In response to Defendants' Motion for Summary Judgment, Plaintiff asserts that "any decent human being could see that the living conditions are inhumane." (Memorandum .) This is a conclusory statement that cannot support a finding that Plaintiff was subjected to cruel and unusual punishment in violation of the Eighth Amendment. McClure, 490 Fed.App'x at 667. Plaintiff has failed to go beyond the pleadings and designate specific facts demonstrating that he was exposed to conditions which have resulted in substantial risk of serious harm to his health or safety. Plaintiff has failed to demonstrate the Defendants were deliberately indifferent. Moreover, Plaintiff's unsupported allegations describe uncomfortable conditions of confinement, not the deprivation of a minimum measure of life's necessities. See Johnson v. Texas Board fo Criminal Justice, 281 Fed.App'x 319, 321 (5th Cir. 2008); see also Woods v. Edwards, 51 F.3d 577, 581 (5th Cir. 1995).

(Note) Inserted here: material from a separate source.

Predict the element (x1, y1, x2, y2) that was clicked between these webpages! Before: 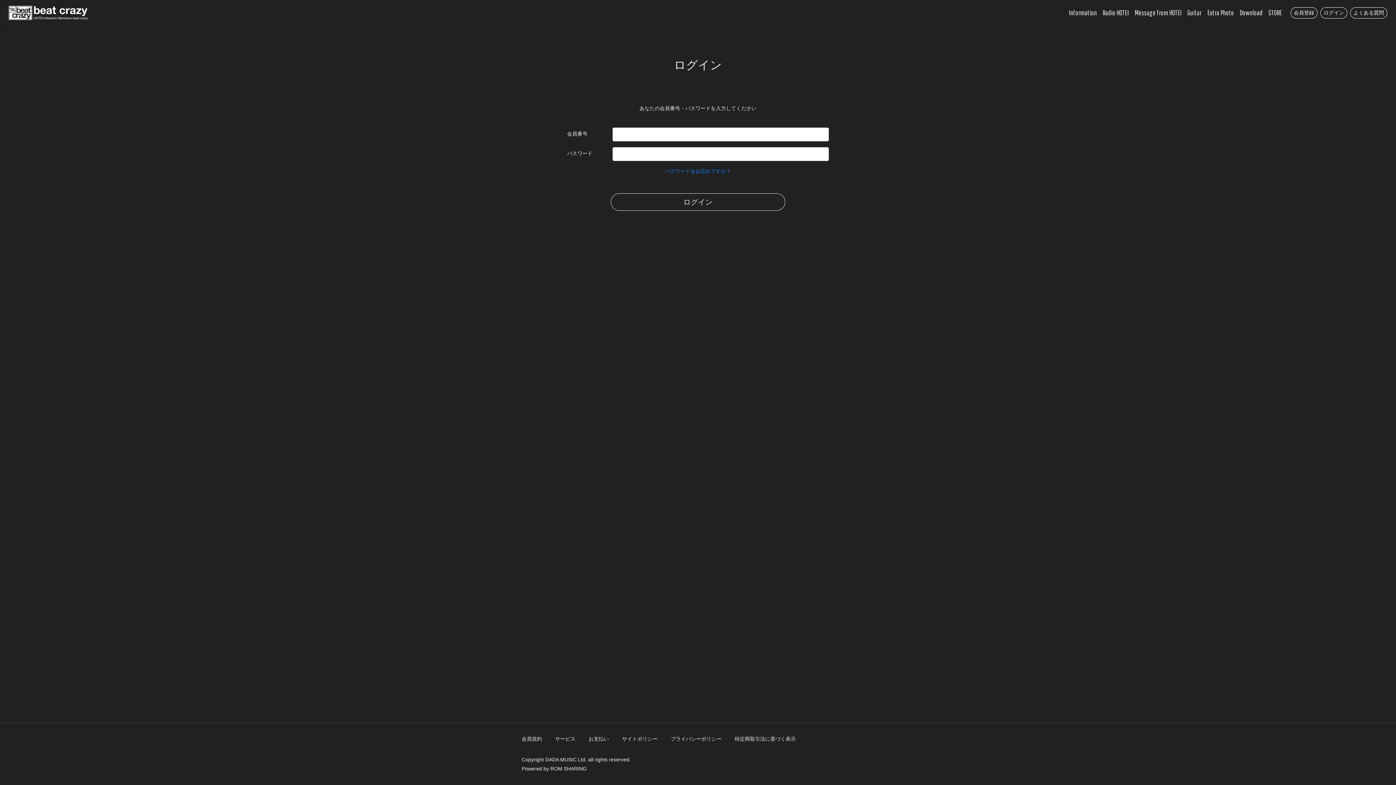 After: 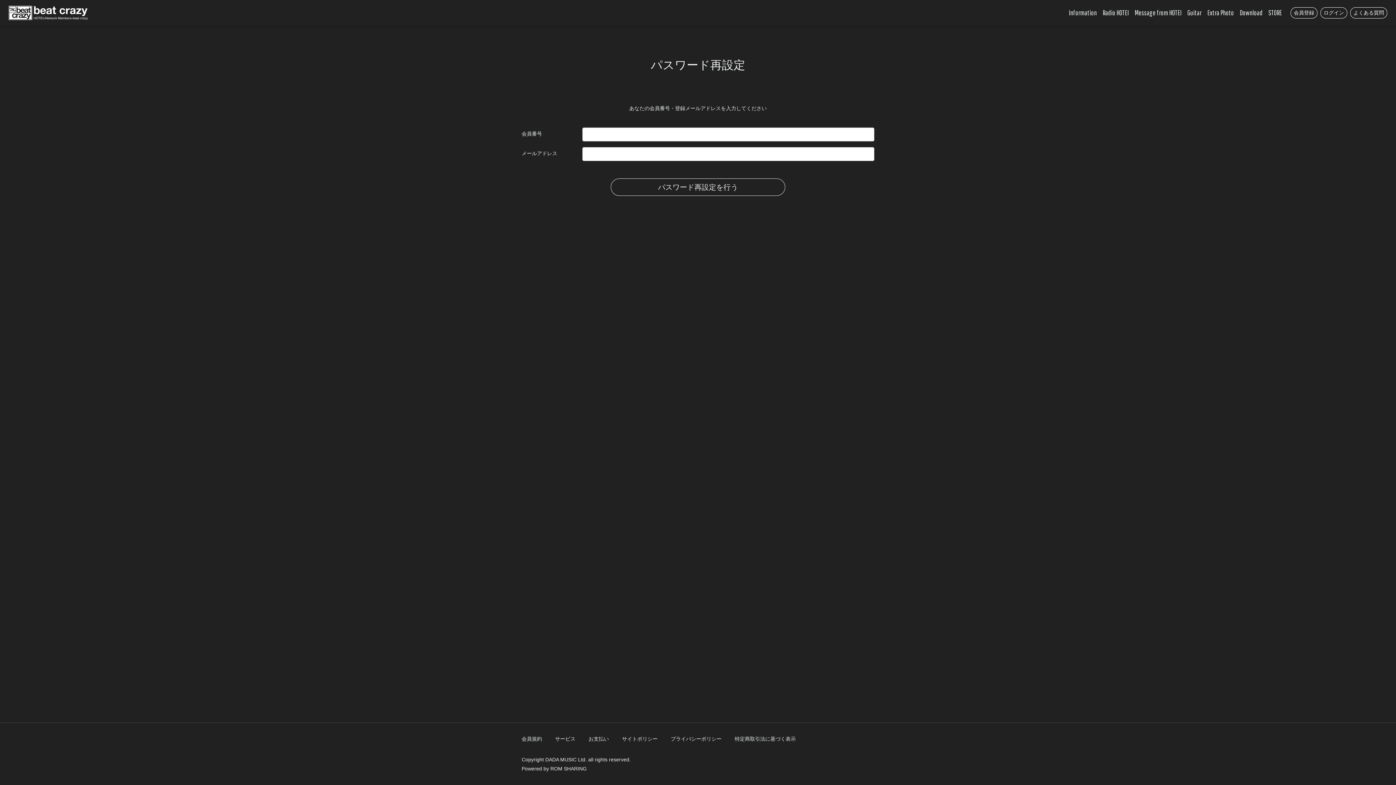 Action: bbox: (665, 168, 731, 174) label: パスワードをお忘れですか？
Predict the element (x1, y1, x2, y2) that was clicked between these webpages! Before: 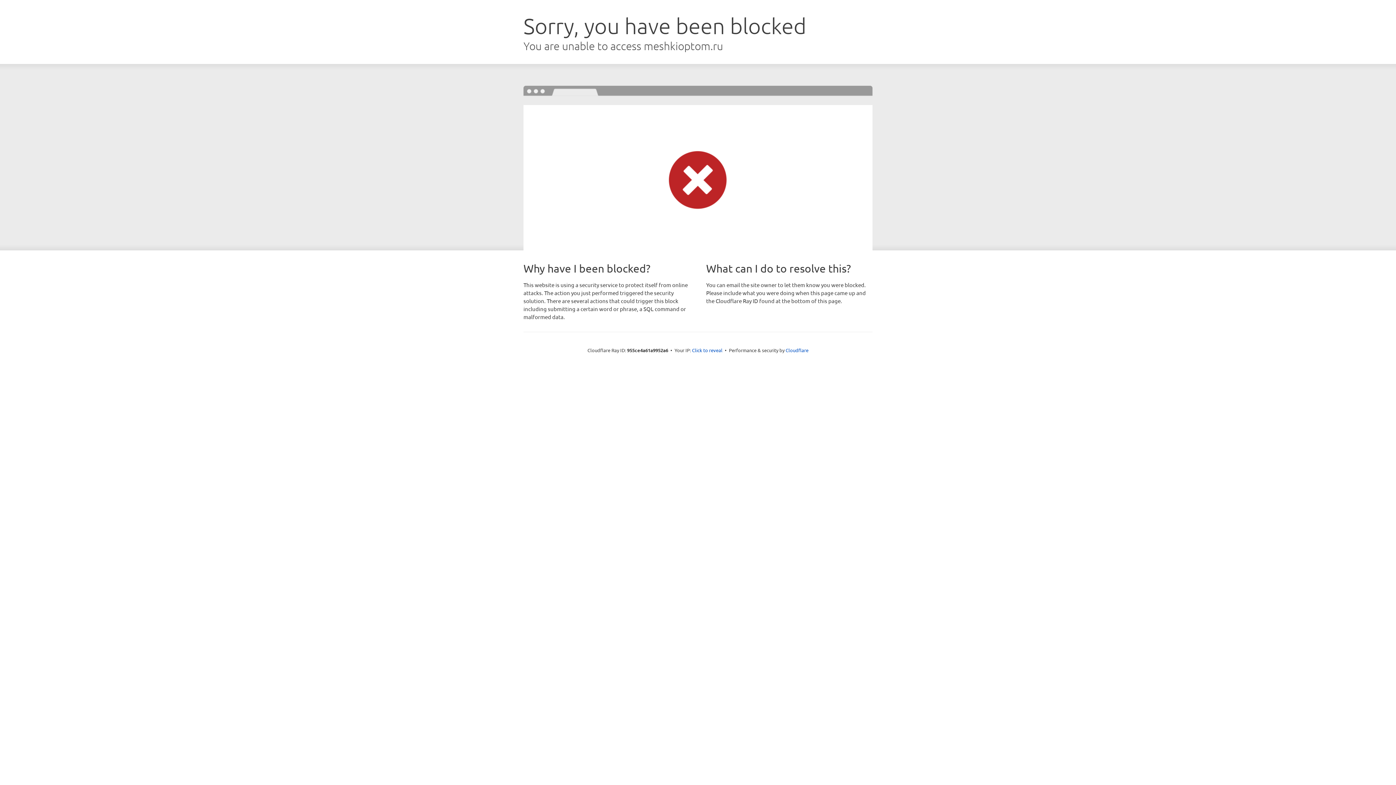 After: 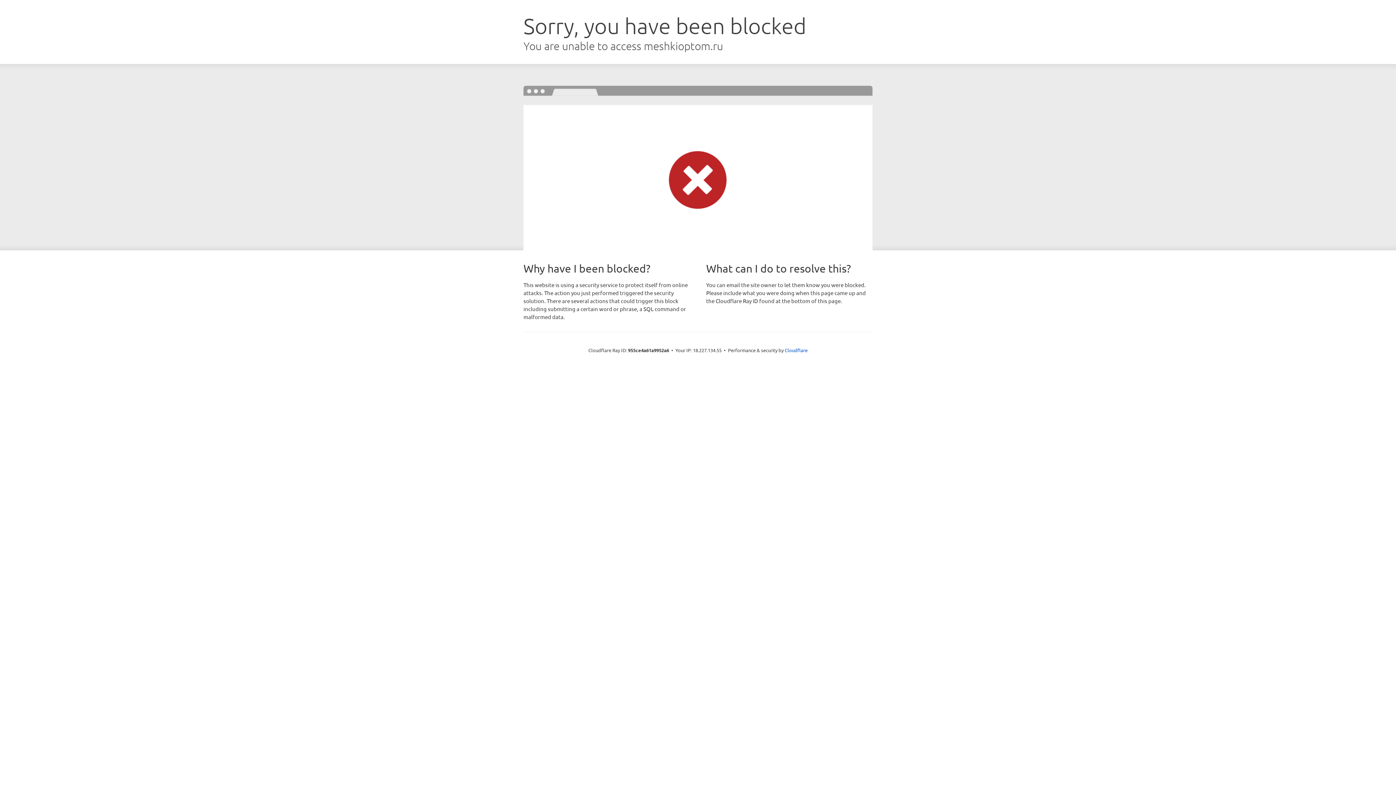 Action: bbox: (692, 346, 722, 353) label: Click to reveal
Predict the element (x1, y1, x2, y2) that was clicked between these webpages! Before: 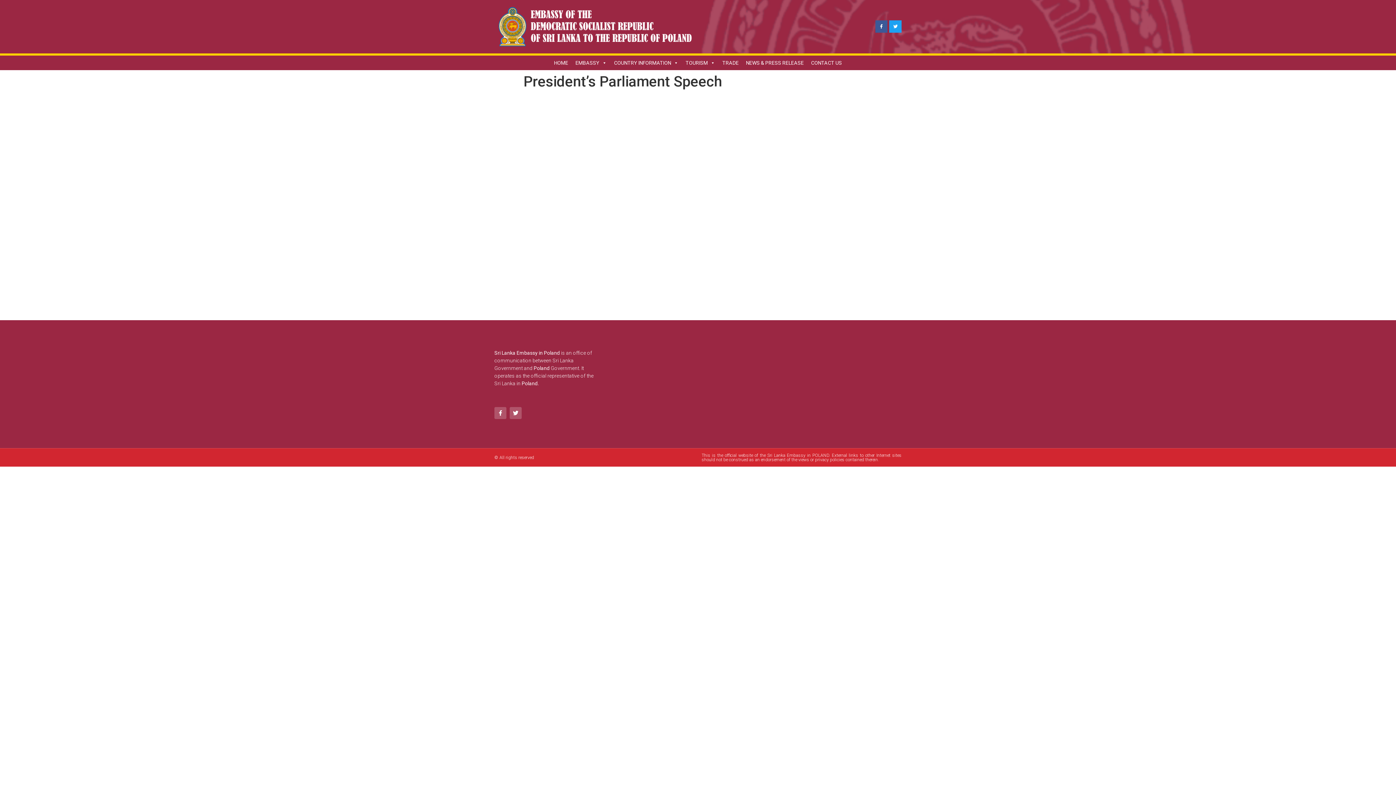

To the extent Plaintiff asserts claims against Defendants in their official capacities, such claims also fail. A suit against a public official in his official capacity is in effect a suit against the government entity he represents. Mairena v. Foti, 816 F.2d 1061, 1064 (5th Cir. 1987). To establish liability, Plaintiff must prove that a policy, custom, or practice of that local government entity was the "moving force" behind the constitutional violation. Monell v. Dep't of Social Servs., 436 U.S. 658, 694 (1978). A "description of a policy or custom and its relationship to the underling constitutional violation... cannot be conclusory; it must contain specific facts." Spiller v. City of Texas City, Police Dep't., 130 F.3d 162, 167 (5th Cir. 1997). The Plaintiff has failed to come forward with specific facts regarding the policy or custom and its relationship to the underlying alleged constitutional violation. Plaintiff simply makes conclusory, unsupported allegations regarding Defendants' actions. Moreover, Plaintiff has failed to establish an underlying constitutional violation. Accordingly, Defendants are entitled to judgment as a matter of law in both their individual and official capacities.
Although Defendants have raised the defense of qualified immunity, "if it becomes evident that the plaintiff has failed to state or otherwise establish a claim, then the defendant is entitled to dismissal on that basis." Wells v. Bonner, 45 F.3d 90, 93 (5th Cir. 1993) (citing Siegert v. Gilley, 500 U.S. 226, 231-33 (1991)); see also Sappington v. Bartee, 195 F.3d 234, 236 (5th Cir. 1999). Because the Court finds that Plaintiff's claims are not cognizable as constitutional claims, it need not address the issue of whether the Defendants are entitled to qualified immunity.
For the reasons stated above, the Court finds that Defendants' Motion for Summary Judgement  should be granted.
IT IS, THEREFORE, ORDERED that:
1. Defendants' Motion for Summary Judgment  is GRANTED,
2. This action is dismissed with prejudice, and
3. A separate judgment in accordance with Federal Rule of Civil Procedure 58 will be filed herein.